What to do >> Copy out word for word the line with "This screenshot has width=571, height=208." and the lines that follow it in the listing below, up to the final one.

——————————

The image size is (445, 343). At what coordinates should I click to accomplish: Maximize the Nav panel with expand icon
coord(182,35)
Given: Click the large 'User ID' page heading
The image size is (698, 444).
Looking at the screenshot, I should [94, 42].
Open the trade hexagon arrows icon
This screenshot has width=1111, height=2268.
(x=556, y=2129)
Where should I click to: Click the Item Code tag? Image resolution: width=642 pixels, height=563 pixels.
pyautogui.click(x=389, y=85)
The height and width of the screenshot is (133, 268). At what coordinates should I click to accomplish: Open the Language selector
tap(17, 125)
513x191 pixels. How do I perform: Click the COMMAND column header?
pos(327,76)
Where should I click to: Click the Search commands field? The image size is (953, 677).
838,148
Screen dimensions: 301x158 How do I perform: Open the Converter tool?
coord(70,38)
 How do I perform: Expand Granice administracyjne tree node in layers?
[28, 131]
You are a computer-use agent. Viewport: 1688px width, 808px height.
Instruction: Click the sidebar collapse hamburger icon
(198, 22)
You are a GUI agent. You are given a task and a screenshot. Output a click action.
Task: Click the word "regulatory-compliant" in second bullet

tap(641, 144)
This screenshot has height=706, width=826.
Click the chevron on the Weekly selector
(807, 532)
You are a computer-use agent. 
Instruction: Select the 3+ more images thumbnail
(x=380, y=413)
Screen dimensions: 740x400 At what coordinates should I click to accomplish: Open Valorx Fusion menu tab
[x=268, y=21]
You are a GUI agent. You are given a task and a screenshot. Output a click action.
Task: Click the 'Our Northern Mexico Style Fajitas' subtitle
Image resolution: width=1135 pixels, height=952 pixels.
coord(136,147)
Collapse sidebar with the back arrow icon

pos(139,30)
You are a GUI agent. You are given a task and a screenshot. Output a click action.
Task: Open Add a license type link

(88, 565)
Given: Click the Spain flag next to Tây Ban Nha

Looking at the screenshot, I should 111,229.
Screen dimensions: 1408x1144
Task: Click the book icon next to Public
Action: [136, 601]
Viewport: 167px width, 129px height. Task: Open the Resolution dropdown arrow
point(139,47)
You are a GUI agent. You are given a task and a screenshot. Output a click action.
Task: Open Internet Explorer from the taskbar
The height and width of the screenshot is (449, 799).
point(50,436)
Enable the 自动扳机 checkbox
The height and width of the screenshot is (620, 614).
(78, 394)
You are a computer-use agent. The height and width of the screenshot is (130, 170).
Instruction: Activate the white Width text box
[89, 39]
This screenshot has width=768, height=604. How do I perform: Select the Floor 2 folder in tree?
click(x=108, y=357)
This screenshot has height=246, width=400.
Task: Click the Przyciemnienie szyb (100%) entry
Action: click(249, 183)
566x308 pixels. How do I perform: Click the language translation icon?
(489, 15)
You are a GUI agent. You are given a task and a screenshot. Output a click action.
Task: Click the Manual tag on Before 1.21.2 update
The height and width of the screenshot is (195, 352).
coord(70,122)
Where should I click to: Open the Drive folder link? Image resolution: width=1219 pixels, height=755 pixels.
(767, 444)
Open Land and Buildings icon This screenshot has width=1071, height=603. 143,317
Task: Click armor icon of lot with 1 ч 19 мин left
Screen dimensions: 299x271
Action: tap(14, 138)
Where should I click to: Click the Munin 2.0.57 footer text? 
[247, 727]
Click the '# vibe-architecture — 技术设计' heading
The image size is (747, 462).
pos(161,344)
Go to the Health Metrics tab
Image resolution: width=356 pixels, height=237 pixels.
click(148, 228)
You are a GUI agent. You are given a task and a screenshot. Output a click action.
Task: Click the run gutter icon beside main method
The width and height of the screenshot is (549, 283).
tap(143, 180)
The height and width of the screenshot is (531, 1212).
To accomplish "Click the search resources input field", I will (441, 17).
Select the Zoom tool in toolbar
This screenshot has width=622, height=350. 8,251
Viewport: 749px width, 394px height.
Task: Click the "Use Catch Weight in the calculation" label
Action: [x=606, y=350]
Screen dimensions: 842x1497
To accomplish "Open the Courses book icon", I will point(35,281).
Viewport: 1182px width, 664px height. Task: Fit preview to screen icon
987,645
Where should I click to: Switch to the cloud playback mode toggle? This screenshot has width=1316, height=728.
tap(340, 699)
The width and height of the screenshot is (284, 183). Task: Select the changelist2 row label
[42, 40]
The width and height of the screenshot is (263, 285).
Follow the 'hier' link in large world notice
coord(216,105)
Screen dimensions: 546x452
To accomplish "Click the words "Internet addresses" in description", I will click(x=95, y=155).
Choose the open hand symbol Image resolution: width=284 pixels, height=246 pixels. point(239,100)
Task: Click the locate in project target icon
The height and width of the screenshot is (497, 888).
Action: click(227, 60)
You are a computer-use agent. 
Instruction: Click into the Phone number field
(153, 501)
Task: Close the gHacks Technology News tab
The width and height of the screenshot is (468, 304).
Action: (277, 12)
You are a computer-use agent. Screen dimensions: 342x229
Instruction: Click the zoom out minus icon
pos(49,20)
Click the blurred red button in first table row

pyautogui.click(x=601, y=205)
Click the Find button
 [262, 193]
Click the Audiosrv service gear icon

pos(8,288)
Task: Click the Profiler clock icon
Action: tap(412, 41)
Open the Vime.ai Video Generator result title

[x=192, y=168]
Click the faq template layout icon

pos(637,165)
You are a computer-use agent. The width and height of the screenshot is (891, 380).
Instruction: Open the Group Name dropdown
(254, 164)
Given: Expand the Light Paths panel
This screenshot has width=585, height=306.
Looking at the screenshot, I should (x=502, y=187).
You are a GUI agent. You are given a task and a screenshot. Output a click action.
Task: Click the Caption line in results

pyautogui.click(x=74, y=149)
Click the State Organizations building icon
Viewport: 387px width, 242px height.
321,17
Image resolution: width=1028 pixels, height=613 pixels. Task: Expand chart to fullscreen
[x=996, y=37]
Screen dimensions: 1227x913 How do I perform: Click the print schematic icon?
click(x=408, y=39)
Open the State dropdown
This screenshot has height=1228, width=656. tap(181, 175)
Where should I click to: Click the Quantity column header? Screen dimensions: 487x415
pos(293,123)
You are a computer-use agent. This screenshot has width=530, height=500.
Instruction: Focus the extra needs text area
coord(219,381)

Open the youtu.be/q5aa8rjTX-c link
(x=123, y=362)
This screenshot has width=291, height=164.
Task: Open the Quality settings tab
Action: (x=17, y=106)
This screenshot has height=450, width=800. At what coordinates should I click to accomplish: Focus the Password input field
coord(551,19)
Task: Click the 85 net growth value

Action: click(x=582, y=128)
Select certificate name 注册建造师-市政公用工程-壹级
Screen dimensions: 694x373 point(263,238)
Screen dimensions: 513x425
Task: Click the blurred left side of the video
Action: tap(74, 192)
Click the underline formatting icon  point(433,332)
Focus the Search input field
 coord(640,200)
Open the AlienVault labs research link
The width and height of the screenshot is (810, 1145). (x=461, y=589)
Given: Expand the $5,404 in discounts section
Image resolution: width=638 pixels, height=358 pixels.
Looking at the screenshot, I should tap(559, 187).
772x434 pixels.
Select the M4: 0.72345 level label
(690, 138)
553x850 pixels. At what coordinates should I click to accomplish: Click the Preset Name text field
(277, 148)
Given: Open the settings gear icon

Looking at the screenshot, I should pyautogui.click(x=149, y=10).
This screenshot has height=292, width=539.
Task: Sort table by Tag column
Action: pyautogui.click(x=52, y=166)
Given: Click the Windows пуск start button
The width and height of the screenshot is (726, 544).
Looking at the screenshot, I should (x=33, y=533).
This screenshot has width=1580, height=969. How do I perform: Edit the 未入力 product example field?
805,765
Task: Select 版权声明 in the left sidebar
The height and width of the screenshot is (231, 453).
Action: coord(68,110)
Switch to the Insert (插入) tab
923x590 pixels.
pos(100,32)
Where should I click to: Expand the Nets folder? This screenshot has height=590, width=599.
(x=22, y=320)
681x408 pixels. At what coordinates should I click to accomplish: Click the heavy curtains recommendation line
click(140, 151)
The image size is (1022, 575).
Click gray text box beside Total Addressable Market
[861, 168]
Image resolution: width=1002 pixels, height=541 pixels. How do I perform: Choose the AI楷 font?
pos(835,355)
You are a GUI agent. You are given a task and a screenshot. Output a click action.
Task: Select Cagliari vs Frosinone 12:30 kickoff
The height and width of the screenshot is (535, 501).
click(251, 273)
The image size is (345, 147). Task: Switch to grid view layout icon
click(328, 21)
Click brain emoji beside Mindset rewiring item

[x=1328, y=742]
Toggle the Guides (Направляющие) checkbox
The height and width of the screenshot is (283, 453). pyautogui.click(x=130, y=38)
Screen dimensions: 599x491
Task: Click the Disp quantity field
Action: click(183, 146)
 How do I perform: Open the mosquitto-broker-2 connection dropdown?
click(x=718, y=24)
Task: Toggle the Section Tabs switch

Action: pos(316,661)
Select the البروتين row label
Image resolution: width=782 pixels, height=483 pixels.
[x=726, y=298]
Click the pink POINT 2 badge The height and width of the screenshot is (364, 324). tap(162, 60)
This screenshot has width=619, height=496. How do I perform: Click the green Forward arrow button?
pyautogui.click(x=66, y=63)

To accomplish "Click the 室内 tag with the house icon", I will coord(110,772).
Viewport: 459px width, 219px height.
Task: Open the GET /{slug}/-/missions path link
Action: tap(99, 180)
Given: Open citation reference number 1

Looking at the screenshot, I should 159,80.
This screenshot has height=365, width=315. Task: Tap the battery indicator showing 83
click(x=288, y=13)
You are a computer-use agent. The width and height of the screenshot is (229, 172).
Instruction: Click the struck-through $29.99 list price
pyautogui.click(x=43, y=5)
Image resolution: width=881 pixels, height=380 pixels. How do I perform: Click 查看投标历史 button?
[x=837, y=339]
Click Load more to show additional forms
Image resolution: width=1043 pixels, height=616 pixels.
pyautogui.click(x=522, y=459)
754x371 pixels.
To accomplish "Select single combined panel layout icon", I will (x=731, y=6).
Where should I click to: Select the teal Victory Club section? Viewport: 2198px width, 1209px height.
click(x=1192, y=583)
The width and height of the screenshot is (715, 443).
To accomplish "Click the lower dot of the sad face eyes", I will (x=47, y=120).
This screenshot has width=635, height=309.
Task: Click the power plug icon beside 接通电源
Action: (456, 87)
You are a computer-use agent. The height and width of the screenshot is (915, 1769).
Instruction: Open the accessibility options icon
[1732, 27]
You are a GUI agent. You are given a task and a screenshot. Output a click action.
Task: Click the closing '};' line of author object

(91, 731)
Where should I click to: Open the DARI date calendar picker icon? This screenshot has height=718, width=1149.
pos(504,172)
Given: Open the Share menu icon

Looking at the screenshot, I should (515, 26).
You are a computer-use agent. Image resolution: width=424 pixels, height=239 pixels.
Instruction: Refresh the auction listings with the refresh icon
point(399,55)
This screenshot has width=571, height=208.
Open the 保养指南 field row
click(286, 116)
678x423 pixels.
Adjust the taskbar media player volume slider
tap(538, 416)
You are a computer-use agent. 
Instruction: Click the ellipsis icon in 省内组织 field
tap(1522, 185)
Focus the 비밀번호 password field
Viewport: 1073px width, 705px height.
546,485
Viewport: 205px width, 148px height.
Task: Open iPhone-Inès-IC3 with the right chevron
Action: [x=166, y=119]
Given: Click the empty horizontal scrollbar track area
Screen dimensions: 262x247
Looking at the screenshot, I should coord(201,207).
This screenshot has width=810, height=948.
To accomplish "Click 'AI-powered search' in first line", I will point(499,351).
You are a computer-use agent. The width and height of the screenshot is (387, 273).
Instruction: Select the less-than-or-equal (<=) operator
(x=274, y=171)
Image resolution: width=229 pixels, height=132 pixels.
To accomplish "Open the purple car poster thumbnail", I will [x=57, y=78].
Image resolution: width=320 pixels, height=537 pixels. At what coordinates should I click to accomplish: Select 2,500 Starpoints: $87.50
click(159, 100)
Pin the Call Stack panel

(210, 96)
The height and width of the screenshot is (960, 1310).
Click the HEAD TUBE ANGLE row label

——————————

Reply >>
This screenshot has width=571, height=208.
Open the 保养指南 field row
click(286, 116)
678x423 pixels.
Adjust the taskbar media player volume slider
tap(538, 416)
You are a computer-use agent. 
Instruction: Click the ellipsis icon in 省内组织 field
tap(1522, 185)
Focus the 비밀번호 password field
Viewport: 1073px width, 705px height.
546,485
Viewport: 205px width, 148px height.
Task: Open iPhone-Inès-IC3 with the right chevron
Action: [x=166, y=119]
Given: Click the empty horizontal scrollbar track area
Screen dimensions: 262x247
Looking at the screenshot, I should coord(201,207).
This screenshot has width=810, height=948.
To accomplish "Click 'AI-powered search' in first line", I will point(499,351).
You are a computer-use agent. The width and height of the screenshot is (387, 273).
Instruction: Select the less-than-or-equal (<=) operator
(x=274, y=171)
Image resolution: width=229 pixels, height=132 pixels.
To accomplish "Open the purple car poster thumbnail", I will [x=57, y=78].
Image resolution: width=320 pixels, height=537 pixels. At what coordinates should I click to accomplish: Select 2,500 Starpoints: $87.50
click(159, 100)
Pin the Call Stack panel

(210, 96)
The height and width of the screenshot is (960, 1310).
Click the HEAD TUBE ANGLE row label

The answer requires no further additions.